おわかりだろうか。ぼくたちは生きている。生きている以上、とうぜんながら死なない限りは、つまり「死ぬ」という経験を身をもってしない限りは、それがじっさいどういうことなのか、ほんとうの意味はわからない。ところが、いざ死んでしまったらどうなるか。死者にとって、死という経験をふり返るなどできはしない。ふり返るどころか、そもそも死は誰にも経験できないのだ。え、何だって? きみはついさっき「死は誰もが経験する」と言ったばかりじゃないか。
非難するのは少々待ってほしい。
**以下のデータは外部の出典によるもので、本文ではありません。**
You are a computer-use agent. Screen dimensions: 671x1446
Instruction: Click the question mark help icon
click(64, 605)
経験すると言ったのは、他人の死であって自分自身ではない。それも正しくは、他人の死を伝え知ったり、目の当たりにするという経験だ。もし自らの死を経験できるというなら、それはじつは死んだのではなく、生きているということではないか。ぼくは「死者にとって」とあたりまえのように語ったけれど、じつは「死者」なんていう存在や立場など、ありはしないのだ。よく「死者」が動いたり口をきいたりするゾンビのお話や、自らの「死後の体験」を語るひとたちがいる。おかしな話である。そのひとは「死後の世界」から蘇ったのではない。たんに死ななかっただけだ。「死人に口なし」と言われるとおりである。死に証言者はありえない。ひるがえして言えば、およそ証言者がありえないできごと、それが死なのだ。
ここまでムズムズしながら読んでおられたひともおられるにちがいない。きみの言うことはやはり矛盾している。「死は誰にも経験できない」というなら、死んだらそれきりかどうかなんて、それこそ誰にもわからないじゃないか、と。もちろんそうだ。わかりはしない。それっきりで証言者もいないのだったら、誰も判断だってできっこない。だからなおさら、さっきからそれっきりだと言っているのだ。
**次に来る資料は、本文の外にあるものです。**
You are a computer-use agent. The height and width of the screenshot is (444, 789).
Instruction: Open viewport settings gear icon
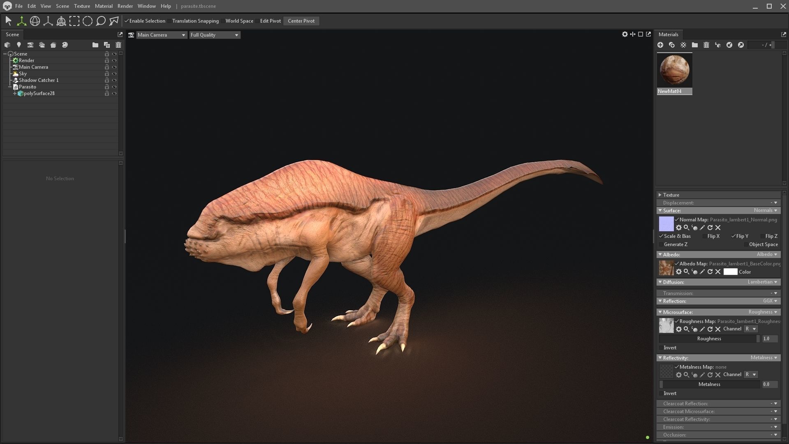625,34
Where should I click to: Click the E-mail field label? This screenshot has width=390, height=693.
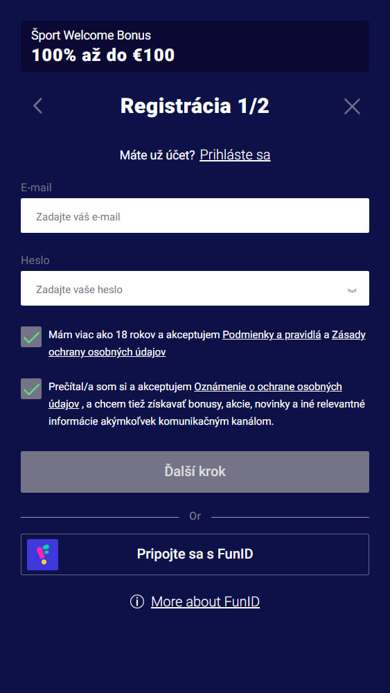pyautogui.click(x=36, y=188)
では仮に、死んで肉体だけが消え、魂のような何らかの意識体だけがとどまっていたとしよう。ぼくは、それを死と呼んでいいのか大いに疑問に思っているのだ。それでいいのか、と言いたいのだ。理由はおいおい話そう。
ともあれ自分自身が経験できない以上、まして他人の死を当人として経験できようはずもない。したがって経験を共有することだってできない。死とは究極の「ひとごと」なのだ。数百億人だろうと数千億人だろうと、どんなにひとの死が目撃され語られ続けてきたところで、死を経験した者は有史以来、誰ひとりいないのである。
しかも死に臨んで正対する〈当のもの〉は世界でたったひとり、この自分しかいない。これこそ、まことにおどろくべきことではないだろうか。死に臨むときはみなそれぞれ独りだというつまらぬ意味で言っているのではない。じっさい世界で自分以外の誰が〈これ〉に正対しうるというのか。だから、われこそがラスボスだ、死ねばこの世界も消滅するのだという考えが一定の説得力をもつのである。
(第01回 了)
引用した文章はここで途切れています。